Mills estimates that Obama won as much as 75 percent of Florida's GLBT vote when he carried Florida in 2008, and he predicted that the president could get 80 percent to 85 percent of their vote this year.

A gay Republican leader, Andy Eddy, 65, of Deerfield Beach, has a somewhat different prediction. He estimates that Romney will get at least 30 percent of Florida's gay and lesbian vote, about the same as GOP candidate John McCain received in 2008. Many gay voters are appalled by Obama's record on the economy and will remain loyal to Republicans, said Eddy, a board member of the Log Cabin Republicans of Broward County.

Eddy added, however, that the fervent resistance to gay marriage by religious groups that back Romney may have blocked an opportunity for Republicans to gain support this year.

"It may very well steer votes away, especially in a county like Broward that is heavily Democratic," he said.

The issue is important for reasons that go well beyond the symbolism and customs of marriage.

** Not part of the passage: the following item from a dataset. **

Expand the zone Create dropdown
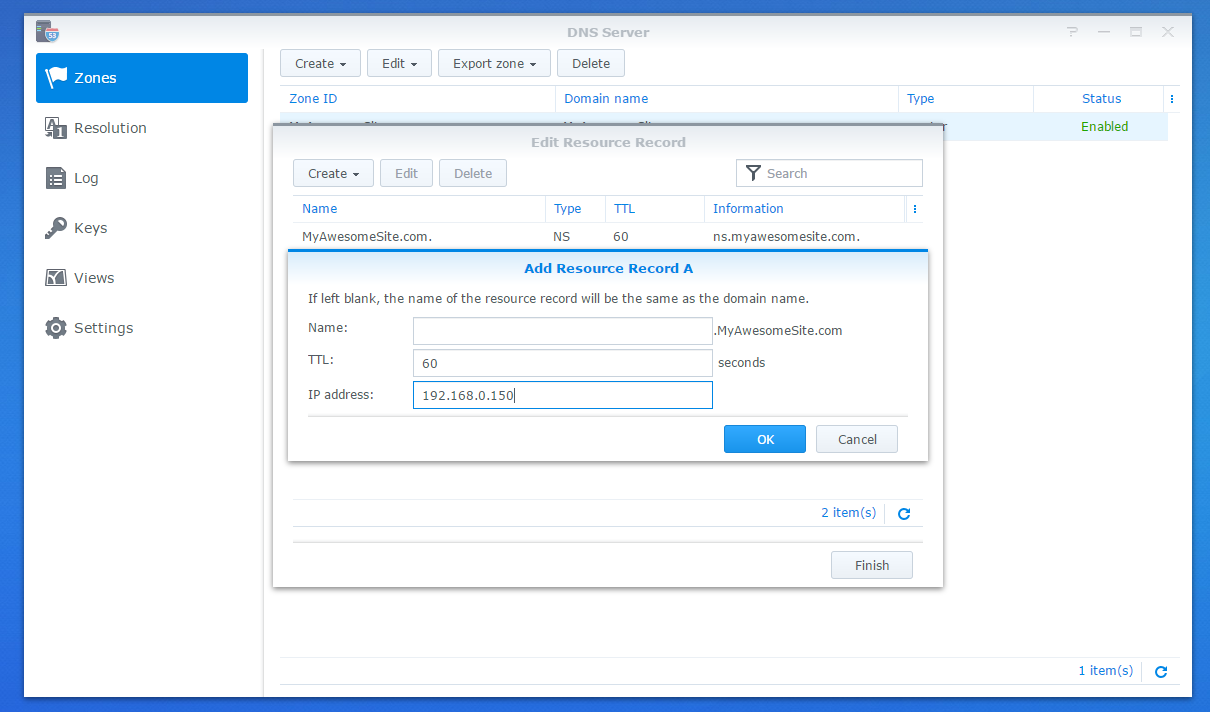This screenshot has width=1210, height=712. point(320,64)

"Marriage itself affords other benefits that most people take for granted: child-visitation rights, inheritance issues, immigration issues, the ability to sponsor one's spouse so they can become an American citizen, tax breaks," said Justin Flippen, former vice mayor of Wilton Manors and a gay Democratic activist. "With the economy being what it is, it's unfair to tax gay and lesbian couples more than married couples. Those are issues that hit home."

At the same time, Obama's support for same-sex marriage has spurred conservative activists to safeguard what they see as traditional values.

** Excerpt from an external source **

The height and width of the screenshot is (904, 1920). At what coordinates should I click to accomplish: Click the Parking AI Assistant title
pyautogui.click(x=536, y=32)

"It has created additional motivation and a sense of urgency," said John Stemberger, president of the Orlando-based Florida Family Policy Council, a well-connected advocacy group for traditional marriage. "Both the parties and the candidates, with some exceptions, couldn't be farther apart in their positions on these issues."

Though he has not formally endorsed Romney, Stemberger said he has organized the largest campaign effort in the group's history, mustering 25 staff members and thousands of volunteers to canvass neighborhoods and operate phone banks. The group has held 37 conferences with 1,600 pastors and hosted rallies in Pensacola and Miami. Another rally is planned for Orlando.

In an oblique reference to some conservative Christians' discomfort with Romney's past positions and Mormon religion, Stemberger said, "The issue is: Can we turn out people and have them vote their values?

"Clash over same-sex marriage motivates voters".